* SOURCE TEXT
————————

OpenEnv Benchmark Experiments

Run scaling experiments to measure maximum concurrent batch sizes across infrastructure options.

Workflow Overview

•Deploy infrastructure (choose one: local-uvicorn, local-docker, hf-spaces, slurm-single, slurm-multi)
•Run scaling tests with tests/test_scaling.py
•Analyze results with experiments/scripts/analyze_results.py

Step 1: Deploy Infrastructure

Prerequisites

bash

pip install -e .  # or pip install -e ".[analysis]" for matplotlib
python -c "from benchmark.server.app import app; print('OK')"

————————

* Records for finding items
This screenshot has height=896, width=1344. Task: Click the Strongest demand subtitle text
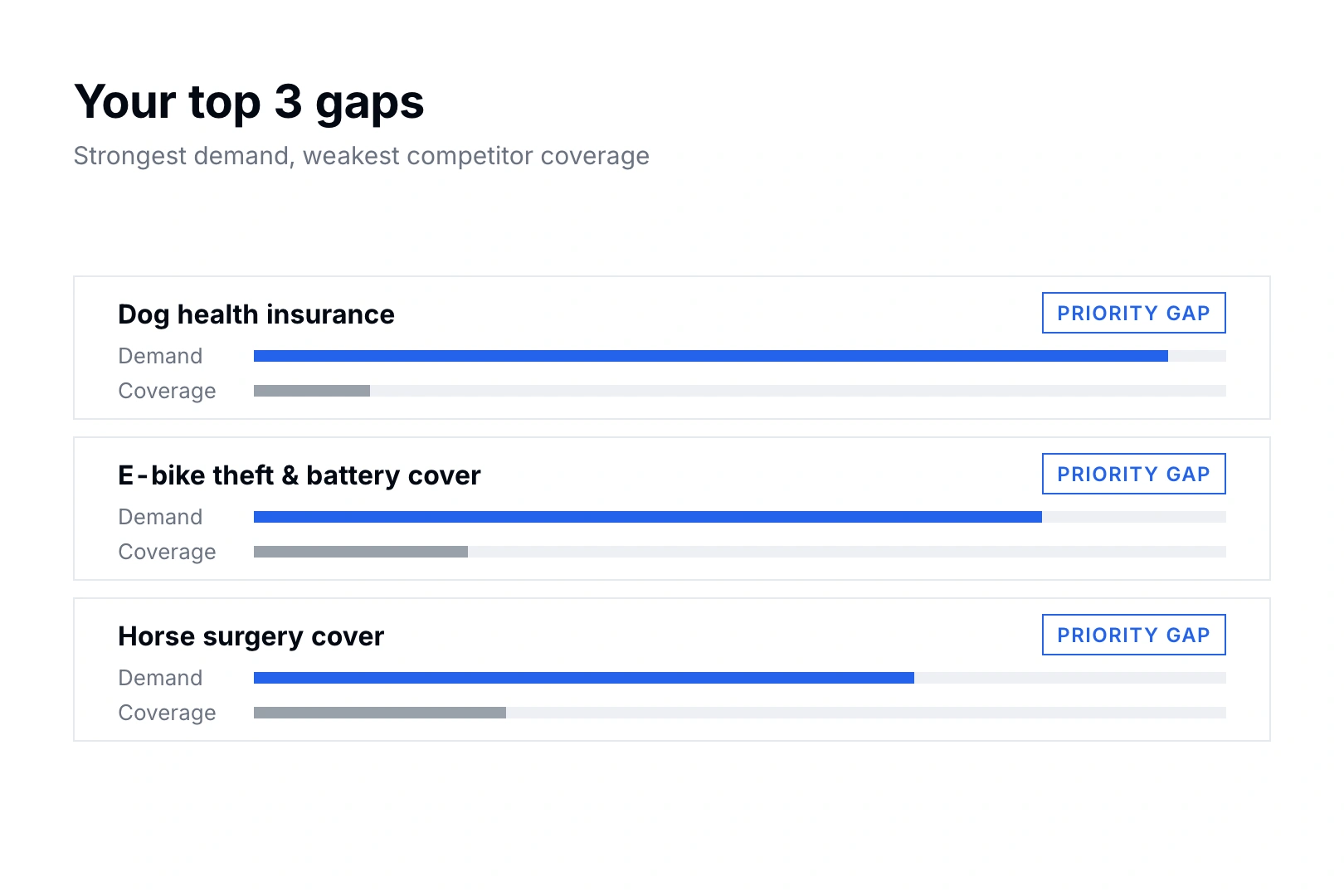[362, 156]
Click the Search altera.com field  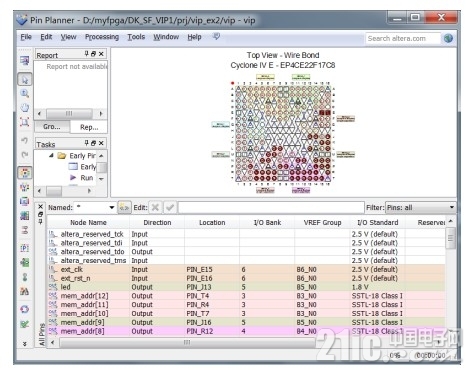click(403, 39)
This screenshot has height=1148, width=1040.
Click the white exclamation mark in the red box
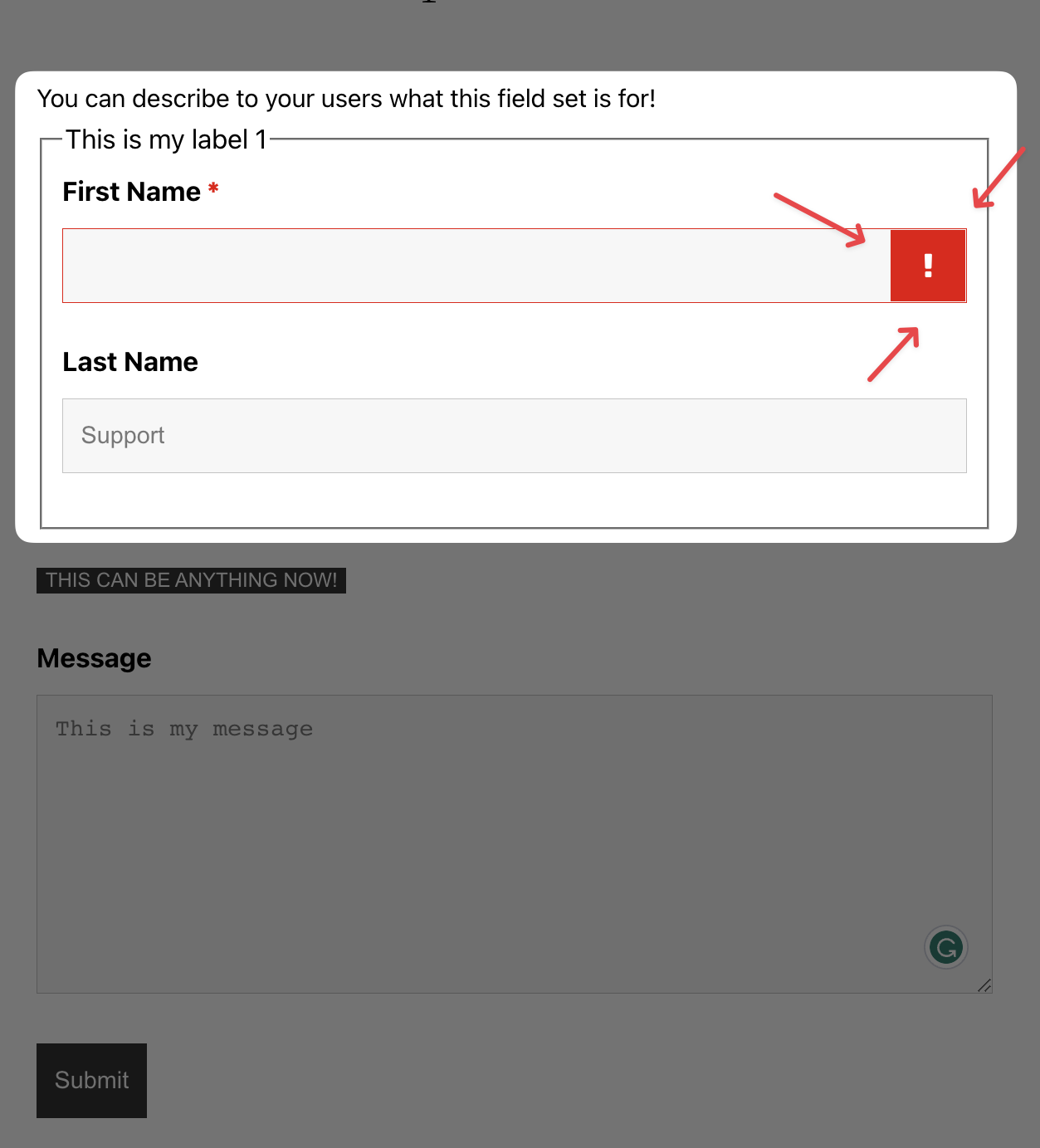click(928, 266)
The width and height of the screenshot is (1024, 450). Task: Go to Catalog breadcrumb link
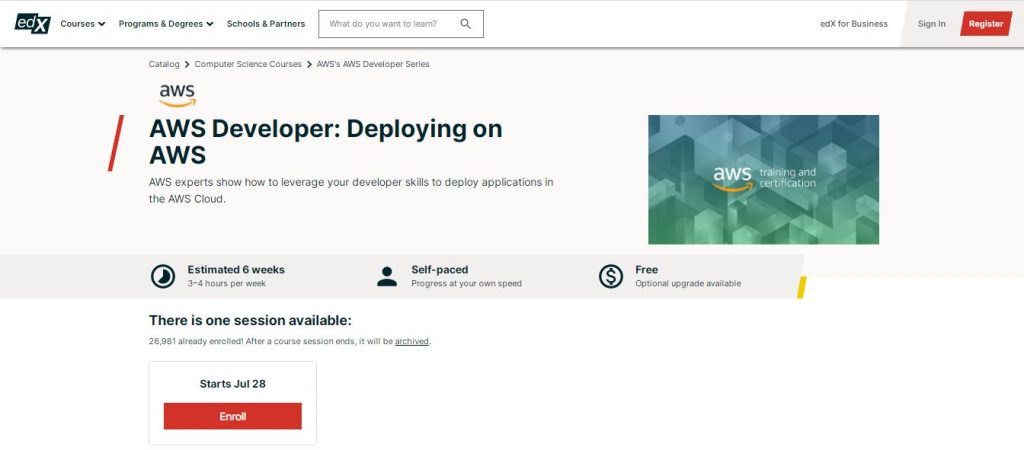[x=164, y=64]
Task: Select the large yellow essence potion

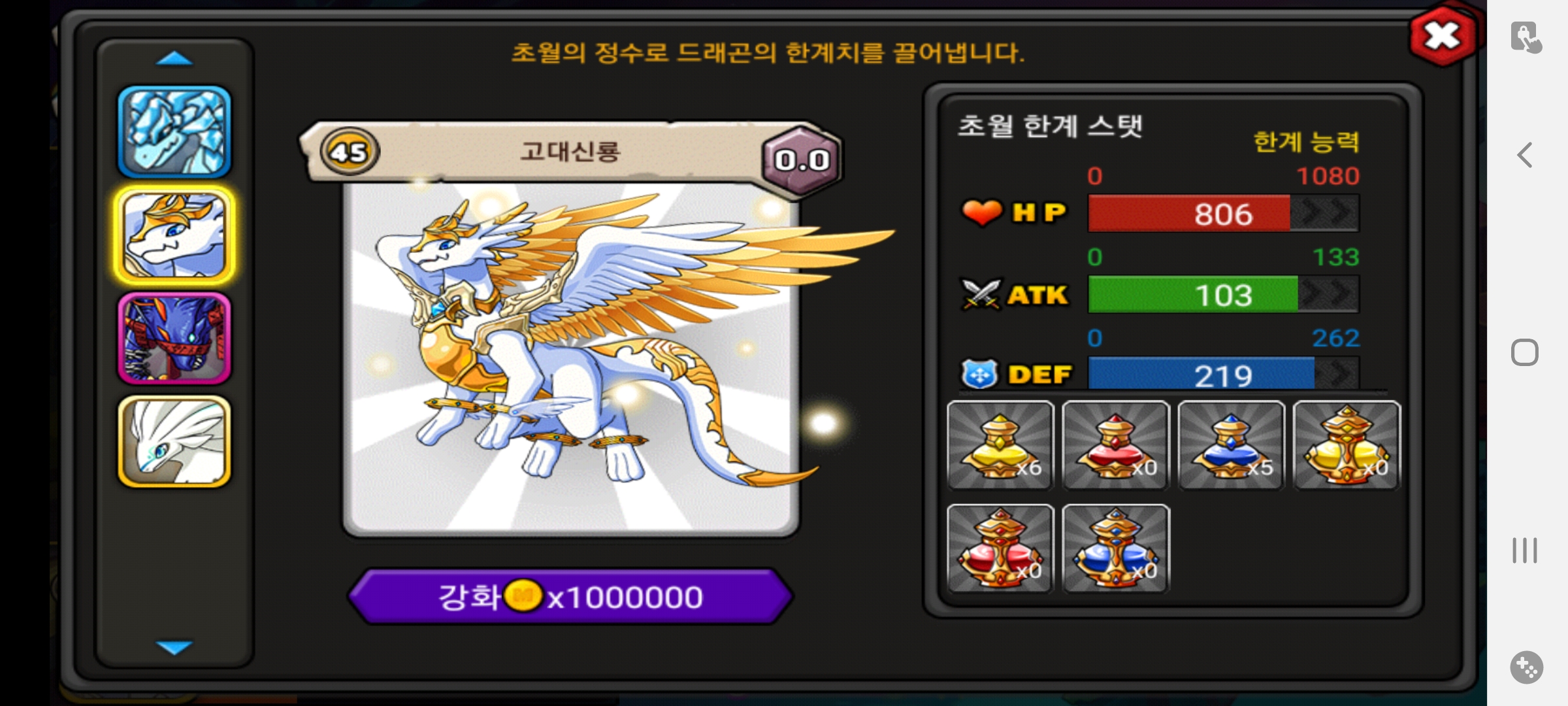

————————

* TASKS TO PERFORM
[1] Quote the records from the line containing "This screenshot has height=1148, width=1040." through the end of the records, including both of those lines, and leave out the pictures.
[2] Continue the OpenEnv benchmark guide from the point where it stops.
The OpenEnv benchmark guide and the records have nothing to do with each other.

* ANSWERS TO THE TASKS
[1]
This screenshot has height=1148, width=1040.
Click the white exclamation mark in the red box
click(928, 266)
The width and height of the screenshot is (1024, 450). Task: Go to Catalog breadcrumb link
[x=164, y=64]
Task: Select the large yellow essence potion

[2]
Infrastructure Options

Infrastructure	Deploy Command	URL	Max Batch
local-uvicorn	`./deploy/local/run_uvicorn.sh`	http://localhost:8000	64-128
local-docker	`./deploy/local/run_docker.sh`	http://localhost:8000	64-128
hf-spaces	`./deploy/hf_spaces/deploy.sh --repo-id USER/openenv-benchmark`	https://USER-openenv-benchmark.hf.space	10-32
slurm-single	`sbatch deploy/slurm/serve_single.sh`	http://${SLURM_NODE_IP}:8000	128-256
slurm-multi	`./deploy/slurm/alloc.sh` then `./deploy/slurm/serve_multi.sh`	http://${ENVOY_IP}:8000	256-512

Deploy Commands

Local Uvicorn (configurable workers):

bash

WORKERS=8 PORT=8000 MAX_CONCURRENT_ENVS=200 ./deploy/local/run_uvicorn.sh

Local Docker:

bash

./deploy/local/run_docker.sh
# Or manually: docker run -d --name openenv-benchmark -p 8000:8000 -e WORKERS=4 openenv-benchmark:latest

HF Spaces:

bash

export HF_USER="your-username"
./deploy/hf_spaces/deploy.sh --repo-id ${HF_USER}/openenv-benchmark
# Wake up before testing:
curl https://${HF_USER}-openenv-benchmark.hf.space/health

SLURM Single Node:

bash

sbatch deploy/slurm/serve_single.sh
export JOB_ID=$(squeue -u $USER -h -o "%i" | head -1)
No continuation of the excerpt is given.